By Inyoung Choi
The final event of the Gender & Sports: Beyond Equality Speaker Series was held Wednesday and featured Nevin Caple, a strategic diversity consultant on LGBTQ inclusion in sport. Caple sits on the Women’s Sports Foundation’s Advocacy Committee and is a founding member of the Nike LGBT Sports Coalition. Students, athletes, student athletes and community members gathered in Kissick Auditorium to engage in conversation on how to best promote an inclusive community.
Caple, who returned to the Farm for the first time in six years — a time span during which she continued to speak and consult to students, administrators and professionals in athletic communities across the country, started her talk off by sharing what she hopes to achieve through her work.
“Most of us had times when we felt isolated, when we felt like we didn’t belong,” Caple said. “The opportunity now as student leaders and student athletes here at one of the top institutions in the country is to find ways we can continue to model those inclusive behaviors to people that look up to us.”
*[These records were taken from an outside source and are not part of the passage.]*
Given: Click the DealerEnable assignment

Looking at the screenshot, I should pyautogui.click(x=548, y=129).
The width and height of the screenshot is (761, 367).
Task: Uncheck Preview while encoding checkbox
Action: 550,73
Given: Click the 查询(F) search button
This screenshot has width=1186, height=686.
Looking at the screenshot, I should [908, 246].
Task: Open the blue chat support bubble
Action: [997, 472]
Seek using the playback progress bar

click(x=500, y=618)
Caple also shared her personal experiences and struggles as a former student athlete who identified as LGBTQ as she imparted advice on what Stanford can do as a community to include students who may face similar difficulties as her younger self as they come to terms with their identity.
She described that as a student athlete, grappling with one’s LGBTQ identity can be particularly difficult due to the lack of dialogue on sexuality in sports.
“In athletics, we just didn’t talk about being gay,” Caple said.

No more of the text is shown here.